Word of the Week

Dance Your Dance

When is the last time you felt alive? When is the last time you felt free with passion bringing light to your eyes that you thought was long past? When is the last time you danced?

For me, being connected to new ideas and meaningful conversations always enlivens.

In this matter, if you've followed my blog for long you know that reading and being introduced to quality books is one of my favorite things. So, how grateful I was to be given some new texts to check out via conversations with the regional director of Feed the Children East Africa, Seintje who I met over the course of our recent travels. Seintje, being a native of Holland and seminary trained in the UK, shared with me several of her favorites that were new finds for my collection.

And I didn't have to wait long to find them. After a stop at a Catholic bookstore in downtown Nairobi a couple of days ago, I was able to pick up a copy of one of her recommendations called Awareness: the Perils and Opportunities of Reality by Anthony De Mello.

I was immediately drawn in to this book of insightful spiritual wisdom from the very first pages.

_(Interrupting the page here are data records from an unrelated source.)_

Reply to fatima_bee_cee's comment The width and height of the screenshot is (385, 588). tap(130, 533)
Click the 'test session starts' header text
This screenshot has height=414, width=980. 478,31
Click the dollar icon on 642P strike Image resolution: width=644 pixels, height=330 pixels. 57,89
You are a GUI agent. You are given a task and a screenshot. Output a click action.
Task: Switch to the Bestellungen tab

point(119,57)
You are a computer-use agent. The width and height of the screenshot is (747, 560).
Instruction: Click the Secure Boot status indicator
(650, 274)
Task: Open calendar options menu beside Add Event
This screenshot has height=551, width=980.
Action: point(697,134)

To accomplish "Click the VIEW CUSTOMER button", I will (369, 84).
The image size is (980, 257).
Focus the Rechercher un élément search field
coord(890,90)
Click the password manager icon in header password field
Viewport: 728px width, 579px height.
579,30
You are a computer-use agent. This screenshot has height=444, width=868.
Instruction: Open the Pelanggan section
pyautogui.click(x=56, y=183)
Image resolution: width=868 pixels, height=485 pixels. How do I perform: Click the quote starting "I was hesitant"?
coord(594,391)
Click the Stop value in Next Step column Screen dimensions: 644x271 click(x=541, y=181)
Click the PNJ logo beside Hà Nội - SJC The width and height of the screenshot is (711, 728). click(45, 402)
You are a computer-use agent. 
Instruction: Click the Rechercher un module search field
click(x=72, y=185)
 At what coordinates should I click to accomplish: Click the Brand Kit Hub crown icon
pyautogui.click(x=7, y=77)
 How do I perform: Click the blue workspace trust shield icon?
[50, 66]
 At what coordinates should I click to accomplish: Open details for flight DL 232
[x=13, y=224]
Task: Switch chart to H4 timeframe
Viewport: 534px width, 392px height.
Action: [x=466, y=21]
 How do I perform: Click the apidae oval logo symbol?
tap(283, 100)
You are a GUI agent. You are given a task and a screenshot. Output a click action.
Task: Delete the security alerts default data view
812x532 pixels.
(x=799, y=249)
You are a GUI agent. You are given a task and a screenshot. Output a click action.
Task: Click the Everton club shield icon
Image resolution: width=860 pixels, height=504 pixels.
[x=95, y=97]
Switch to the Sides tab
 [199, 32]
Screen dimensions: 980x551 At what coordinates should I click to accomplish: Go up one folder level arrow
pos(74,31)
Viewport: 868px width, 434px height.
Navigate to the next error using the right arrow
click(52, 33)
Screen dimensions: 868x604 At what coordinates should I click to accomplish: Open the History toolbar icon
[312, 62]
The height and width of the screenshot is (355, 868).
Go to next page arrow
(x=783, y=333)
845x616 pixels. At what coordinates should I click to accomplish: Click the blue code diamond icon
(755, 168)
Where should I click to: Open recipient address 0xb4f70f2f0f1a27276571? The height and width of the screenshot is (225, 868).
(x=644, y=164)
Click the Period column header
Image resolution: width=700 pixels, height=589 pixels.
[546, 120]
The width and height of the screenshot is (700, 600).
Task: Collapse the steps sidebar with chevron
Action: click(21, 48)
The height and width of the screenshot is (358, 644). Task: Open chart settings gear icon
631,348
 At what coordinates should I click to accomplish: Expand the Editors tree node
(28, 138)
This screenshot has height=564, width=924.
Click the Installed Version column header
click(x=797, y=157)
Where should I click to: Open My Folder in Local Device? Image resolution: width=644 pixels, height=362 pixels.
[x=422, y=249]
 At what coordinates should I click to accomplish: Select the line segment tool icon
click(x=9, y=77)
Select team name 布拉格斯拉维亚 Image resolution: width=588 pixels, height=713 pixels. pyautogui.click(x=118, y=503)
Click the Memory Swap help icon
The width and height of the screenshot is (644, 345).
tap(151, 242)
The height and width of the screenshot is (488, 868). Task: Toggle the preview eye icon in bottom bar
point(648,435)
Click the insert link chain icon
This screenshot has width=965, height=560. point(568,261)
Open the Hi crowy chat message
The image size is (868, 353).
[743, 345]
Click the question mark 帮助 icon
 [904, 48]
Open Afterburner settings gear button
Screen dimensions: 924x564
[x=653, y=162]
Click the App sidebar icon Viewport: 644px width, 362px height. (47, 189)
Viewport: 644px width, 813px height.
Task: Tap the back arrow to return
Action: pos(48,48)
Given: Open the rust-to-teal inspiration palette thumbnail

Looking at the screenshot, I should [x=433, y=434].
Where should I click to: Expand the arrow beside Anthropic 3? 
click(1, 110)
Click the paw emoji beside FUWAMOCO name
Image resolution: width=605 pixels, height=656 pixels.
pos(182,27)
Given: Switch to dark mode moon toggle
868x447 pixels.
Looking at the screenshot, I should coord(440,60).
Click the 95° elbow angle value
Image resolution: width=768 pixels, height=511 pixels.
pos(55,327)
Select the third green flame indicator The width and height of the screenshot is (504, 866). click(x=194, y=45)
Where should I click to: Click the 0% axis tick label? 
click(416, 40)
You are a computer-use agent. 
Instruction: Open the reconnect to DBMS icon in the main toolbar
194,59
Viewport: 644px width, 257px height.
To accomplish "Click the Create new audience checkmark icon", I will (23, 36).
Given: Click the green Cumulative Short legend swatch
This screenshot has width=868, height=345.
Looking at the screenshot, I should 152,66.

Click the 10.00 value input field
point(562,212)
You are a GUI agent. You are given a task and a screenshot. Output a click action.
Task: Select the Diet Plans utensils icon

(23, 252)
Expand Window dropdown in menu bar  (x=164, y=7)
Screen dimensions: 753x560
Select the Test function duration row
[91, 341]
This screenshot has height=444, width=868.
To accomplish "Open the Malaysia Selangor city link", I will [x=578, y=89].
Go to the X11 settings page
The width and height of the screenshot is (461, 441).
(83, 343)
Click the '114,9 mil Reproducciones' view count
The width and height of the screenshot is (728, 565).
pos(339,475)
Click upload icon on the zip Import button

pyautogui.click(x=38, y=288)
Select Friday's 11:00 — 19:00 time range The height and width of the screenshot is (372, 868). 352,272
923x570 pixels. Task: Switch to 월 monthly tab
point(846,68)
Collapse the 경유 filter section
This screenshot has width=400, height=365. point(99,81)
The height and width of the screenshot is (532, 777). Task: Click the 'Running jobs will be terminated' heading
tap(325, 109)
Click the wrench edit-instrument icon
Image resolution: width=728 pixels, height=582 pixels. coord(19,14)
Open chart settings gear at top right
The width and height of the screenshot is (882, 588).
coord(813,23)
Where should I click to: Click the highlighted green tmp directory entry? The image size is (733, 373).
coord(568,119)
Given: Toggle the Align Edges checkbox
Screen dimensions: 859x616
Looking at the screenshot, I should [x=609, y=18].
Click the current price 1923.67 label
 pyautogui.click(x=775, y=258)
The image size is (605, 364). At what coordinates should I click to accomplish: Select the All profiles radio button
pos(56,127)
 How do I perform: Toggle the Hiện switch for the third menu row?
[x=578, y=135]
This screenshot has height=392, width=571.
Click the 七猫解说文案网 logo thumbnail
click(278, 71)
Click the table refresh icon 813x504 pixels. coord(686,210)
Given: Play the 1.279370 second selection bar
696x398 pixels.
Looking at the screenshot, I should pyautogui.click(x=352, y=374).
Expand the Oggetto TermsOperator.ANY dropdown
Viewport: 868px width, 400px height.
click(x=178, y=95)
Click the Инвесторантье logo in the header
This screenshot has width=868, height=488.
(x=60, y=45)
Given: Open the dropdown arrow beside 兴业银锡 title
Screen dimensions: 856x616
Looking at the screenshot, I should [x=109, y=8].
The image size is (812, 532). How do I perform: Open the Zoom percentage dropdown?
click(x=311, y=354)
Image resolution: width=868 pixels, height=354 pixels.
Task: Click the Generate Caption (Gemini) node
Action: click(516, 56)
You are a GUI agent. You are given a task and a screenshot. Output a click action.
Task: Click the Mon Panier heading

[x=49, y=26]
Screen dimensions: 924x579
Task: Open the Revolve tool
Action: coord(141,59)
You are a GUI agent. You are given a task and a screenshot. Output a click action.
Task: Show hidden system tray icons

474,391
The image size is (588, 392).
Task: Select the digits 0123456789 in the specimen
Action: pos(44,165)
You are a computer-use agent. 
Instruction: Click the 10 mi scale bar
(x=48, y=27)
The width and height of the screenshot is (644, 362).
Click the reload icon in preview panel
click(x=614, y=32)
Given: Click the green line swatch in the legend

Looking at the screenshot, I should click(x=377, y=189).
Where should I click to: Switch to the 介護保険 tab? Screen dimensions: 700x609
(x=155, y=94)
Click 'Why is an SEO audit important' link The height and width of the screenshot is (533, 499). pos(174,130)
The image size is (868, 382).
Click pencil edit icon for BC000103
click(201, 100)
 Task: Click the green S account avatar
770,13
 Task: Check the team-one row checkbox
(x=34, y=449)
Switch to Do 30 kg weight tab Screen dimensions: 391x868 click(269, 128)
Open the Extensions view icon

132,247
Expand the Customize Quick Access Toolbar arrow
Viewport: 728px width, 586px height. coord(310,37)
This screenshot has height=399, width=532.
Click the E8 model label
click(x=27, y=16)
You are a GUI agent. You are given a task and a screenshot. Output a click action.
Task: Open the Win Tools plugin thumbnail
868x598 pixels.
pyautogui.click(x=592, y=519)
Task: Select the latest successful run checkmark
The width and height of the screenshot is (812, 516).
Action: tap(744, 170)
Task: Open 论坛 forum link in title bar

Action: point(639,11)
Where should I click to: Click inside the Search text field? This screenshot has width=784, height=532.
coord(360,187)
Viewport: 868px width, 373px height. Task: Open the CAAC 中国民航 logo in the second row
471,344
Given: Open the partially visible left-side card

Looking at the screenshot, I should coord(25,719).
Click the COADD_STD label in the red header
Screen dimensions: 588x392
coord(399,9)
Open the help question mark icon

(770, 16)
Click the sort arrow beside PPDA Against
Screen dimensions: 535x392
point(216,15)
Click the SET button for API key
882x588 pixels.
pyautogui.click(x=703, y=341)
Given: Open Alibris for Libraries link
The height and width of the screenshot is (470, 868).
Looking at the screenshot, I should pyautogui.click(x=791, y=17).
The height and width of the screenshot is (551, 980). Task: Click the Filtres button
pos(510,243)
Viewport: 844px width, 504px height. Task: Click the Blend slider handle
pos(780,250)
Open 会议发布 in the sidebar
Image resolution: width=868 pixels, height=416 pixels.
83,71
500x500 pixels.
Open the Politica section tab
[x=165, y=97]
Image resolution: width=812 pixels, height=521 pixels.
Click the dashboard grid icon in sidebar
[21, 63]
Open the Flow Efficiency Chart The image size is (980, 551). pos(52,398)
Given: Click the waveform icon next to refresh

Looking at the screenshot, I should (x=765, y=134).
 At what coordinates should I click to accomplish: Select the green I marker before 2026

Especially as I read these words of exhortation by Mello: "My business is to do my thing, to dance my dance. If you profit from it, fine; if you don't too bad! As the Arabs say, 'The nature of rain is the same, but it makes thorns grow in the marshes and flowers in the gardens.'"

What I love about this particular quote is the clarity of the idea shared. It's direct and to the point: how often are we all guilty of moving in the direction of someone else's life path and not our own. We so easily make the moves of our lives based on a cultural blueprint rather than what might be our new course to blaze. When we do this, we aren't awake to our own lives, as Mello writes. We are sleep walking instead.

I met several large groups of women this week who greeted our Feed the Children delegation with dancing and singing. No sleep walking for them, literally. As we got out of the car on several occasions, the welcome started cheering loudly and dancing with hands raised! These women could have had easily shied away from being themselves, we were strangers after all. But no matter what excuses they could have given-- they danced. They danced in their own way at their own pace with joy on their faces to be able to share their lives with us.

So too, this must be our way, says Mello. We all have our dance and we must get to it. Our dancing will be like rain on the parched ground for some who have forgotten what joy looks like. Seeing us dance might remind them how to dance again too right where they are.

Yet, others, who are walking in the dark (and very much liking the way things are) will look at our dancing and point their fingers in exclamation of our insanity. Stop living this way! Stop being so happy! You can't live like this. You're exposing our anxiety and loneliness. You're exposing our fear.

They'll say these things because they are jealous of our freedom. They'll wish they could cut loose too. They haven't yet learned to dance.

But no matter what, our invitation to dance by our God remains. We all get this invitation. Our dance card is ready. Time will tell where we will go. We just have to get to it: dancing our dance. It's ours to dance alone.